Flying overhead in a Cessna aircraft, the Justice Department may very well be sending a cellphone dragnet over your city right now. This plane will use an amplified cell signal that'll override the next-most powerful signal in your area, tapping in to your phone's automatic aim to connect to the best signal in range. With this connection, the U.S. Marshals Service will summon registration data for the lot of the phones it's located, aiming to ping a single phone in the process. All other phone data is said to be dropped. But there's more to this equation than simple information gathering.

So what's the big deal, you might be asking? Over the past 12 hours it's become apparent - thanks to a report on the U.S. Marshals Service program from the Wall Street Journal, that a number of planes are put in use across the United States to locate and center in on suspected criminals using their cell phone signals.

This is a legal process, apparently.

A judge's approval is necessary to attempt to locate a criminal - or terrorist suspect - and the plane or planes are deployed.


People familiar with the program suggest that it's been in place since 2007. That's well before the smartphone craze took full hold - not that it matters how smart your phone is.

Any phone with the aim to grab the strongest cellular connection will succumb to this program's net. If you're a criminal on the run and you use a mobile phone that you used before you became a criminal in the eyes of the law, you'll probably be able to be located fairly easily.



You'll hear the technology referred to in these planes as "Dirtboxes." This is because they're made by Digital Receiver Technology Inc., aka DRT. Digital Receiver Technology Inc. is a subsidiary of Boeing. You can find a 2010 PDF on the subject filed by Boeing, made for the United States Department of Commerce, National Telecommunications and Information Administration.

Back in 2010, this filing was made in reference to locating cellphones inside of prisons. That's illegally used cellphones used inside prisons by prisoners, mind you.



As this document states: "DRT has developed a device that emulates a cellular base station to attract cell phones for a registration process even when they are not in use. During this registration process calls are not disrupted. All calls, including 911 calls, are released, including those made from the contraband cell phones.
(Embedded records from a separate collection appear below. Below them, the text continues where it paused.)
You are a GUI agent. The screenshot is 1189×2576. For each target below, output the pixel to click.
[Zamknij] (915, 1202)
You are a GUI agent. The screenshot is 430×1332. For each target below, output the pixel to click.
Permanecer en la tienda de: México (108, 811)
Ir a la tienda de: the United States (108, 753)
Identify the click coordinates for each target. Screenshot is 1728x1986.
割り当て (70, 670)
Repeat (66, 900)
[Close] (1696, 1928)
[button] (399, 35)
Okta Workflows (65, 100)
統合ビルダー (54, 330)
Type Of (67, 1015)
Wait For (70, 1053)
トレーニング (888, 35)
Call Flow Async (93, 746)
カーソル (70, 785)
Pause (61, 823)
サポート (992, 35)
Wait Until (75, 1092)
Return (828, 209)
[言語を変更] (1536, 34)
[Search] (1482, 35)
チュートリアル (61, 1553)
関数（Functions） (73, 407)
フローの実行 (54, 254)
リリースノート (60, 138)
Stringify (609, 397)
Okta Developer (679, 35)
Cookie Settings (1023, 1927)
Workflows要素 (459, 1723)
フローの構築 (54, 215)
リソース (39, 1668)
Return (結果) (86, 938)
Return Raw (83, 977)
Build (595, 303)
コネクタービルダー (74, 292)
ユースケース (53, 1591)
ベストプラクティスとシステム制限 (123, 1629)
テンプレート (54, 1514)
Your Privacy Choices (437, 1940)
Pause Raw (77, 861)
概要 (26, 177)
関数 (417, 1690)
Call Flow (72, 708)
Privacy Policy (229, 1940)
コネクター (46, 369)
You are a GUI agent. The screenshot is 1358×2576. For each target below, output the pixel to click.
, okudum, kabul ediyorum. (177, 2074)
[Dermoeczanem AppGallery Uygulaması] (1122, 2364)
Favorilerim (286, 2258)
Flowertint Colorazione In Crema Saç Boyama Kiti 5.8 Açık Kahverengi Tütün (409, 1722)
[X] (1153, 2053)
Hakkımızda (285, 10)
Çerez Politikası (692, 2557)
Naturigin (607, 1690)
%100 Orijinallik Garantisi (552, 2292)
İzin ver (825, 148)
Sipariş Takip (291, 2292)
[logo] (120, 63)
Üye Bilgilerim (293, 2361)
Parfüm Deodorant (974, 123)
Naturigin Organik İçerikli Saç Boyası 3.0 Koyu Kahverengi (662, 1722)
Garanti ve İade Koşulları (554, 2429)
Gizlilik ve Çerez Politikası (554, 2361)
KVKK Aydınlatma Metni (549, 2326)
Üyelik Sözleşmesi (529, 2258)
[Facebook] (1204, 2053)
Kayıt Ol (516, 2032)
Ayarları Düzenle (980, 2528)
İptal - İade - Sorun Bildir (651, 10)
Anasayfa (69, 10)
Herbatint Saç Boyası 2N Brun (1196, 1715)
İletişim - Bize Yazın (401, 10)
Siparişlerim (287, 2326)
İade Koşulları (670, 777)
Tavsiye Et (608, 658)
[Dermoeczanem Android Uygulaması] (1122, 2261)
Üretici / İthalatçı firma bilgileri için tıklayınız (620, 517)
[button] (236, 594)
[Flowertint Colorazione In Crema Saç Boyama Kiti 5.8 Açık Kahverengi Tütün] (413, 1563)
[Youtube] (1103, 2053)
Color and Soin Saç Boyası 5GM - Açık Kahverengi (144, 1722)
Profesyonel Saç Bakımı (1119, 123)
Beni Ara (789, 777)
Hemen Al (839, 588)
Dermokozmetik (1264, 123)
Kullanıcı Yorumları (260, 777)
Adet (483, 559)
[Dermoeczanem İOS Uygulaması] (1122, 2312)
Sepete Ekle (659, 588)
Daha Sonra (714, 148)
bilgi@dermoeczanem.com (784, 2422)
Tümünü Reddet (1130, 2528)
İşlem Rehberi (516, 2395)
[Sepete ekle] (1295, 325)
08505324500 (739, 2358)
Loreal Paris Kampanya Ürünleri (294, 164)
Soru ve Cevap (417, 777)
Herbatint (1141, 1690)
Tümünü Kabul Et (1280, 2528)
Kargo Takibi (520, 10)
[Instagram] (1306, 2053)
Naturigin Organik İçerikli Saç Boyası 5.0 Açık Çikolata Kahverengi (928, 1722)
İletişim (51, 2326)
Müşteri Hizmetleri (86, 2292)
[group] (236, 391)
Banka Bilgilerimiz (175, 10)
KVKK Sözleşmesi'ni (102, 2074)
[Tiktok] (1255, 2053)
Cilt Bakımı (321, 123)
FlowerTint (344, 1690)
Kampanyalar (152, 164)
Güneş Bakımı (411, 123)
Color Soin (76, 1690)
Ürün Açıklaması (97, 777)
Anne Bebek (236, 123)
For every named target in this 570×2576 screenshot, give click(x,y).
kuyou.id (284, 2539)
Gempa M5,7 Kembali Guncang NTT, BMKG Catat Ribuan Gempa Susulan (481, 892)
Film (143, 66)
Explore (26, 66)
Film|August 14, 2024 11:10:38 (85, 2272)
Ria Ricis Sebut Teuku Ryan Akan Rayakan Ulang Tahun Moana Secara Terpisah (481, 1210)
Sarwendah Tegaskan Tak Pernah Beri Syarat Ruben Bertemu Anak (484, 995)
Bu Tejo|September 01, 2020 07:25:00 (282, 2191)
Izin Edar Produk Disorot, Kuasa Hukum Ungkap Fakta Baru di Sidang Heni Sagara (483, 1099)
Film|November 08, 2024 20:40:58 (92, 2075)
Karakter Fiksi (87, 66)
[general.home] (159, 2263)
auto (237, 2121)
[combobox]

The DRT device identifies cell phones as 'not of interest' or 'of interest'."

The document from Boeing goes on to note that there are two modes of operation with the DRT. "In one mode of operation, the DRT device then returns the cell phone to its network, permitting it to send and receive calls."

That's what'll happen in most cases.

"In another mode of operation designed for use by federal law enforcement entities," says the document, "the cell phone can be locked onto the DRT device, preventing its contraband use."

Boeing suggests that "only federal entities can currently use devices that jam or block wireless communications." Remember that this was back in 2007.

The document goes on with a new chapter entitled:

"STATE AND LOCAL LAW ENFORCEMENT SHOULD BE PERMITTED TO USE JAMMING TECHNOLOGIES OUTSIDE THE PRISON CONTEXT"

Boing gives the example of a Special Weapons and Tactics team being able to use DRT to disable the phones of outlaws. They could potentially use the technology to stop suspects when they'd otherwise "signal associates during raids on buildings or call for a getaway vehicle to evade apprehension."

Does that sound like a good idea to you? Already in 2007 Federal Agents were allowed to jam cell phones in this manner - it was legal. This Boeing document was made to ask that state and local law enforcement entities be exempted from the same wireless jamming technology laws that federal agencies were.

This is the Communications Act of 1934 that blocks the use of cell jamming technology, and it's still in place today. It still blocks local and state law enforcement agencies from jamming cell phone signals.

Whether or not the reported DRT boxes being used in planes flying across the United States are using said jamming technology is not yet known.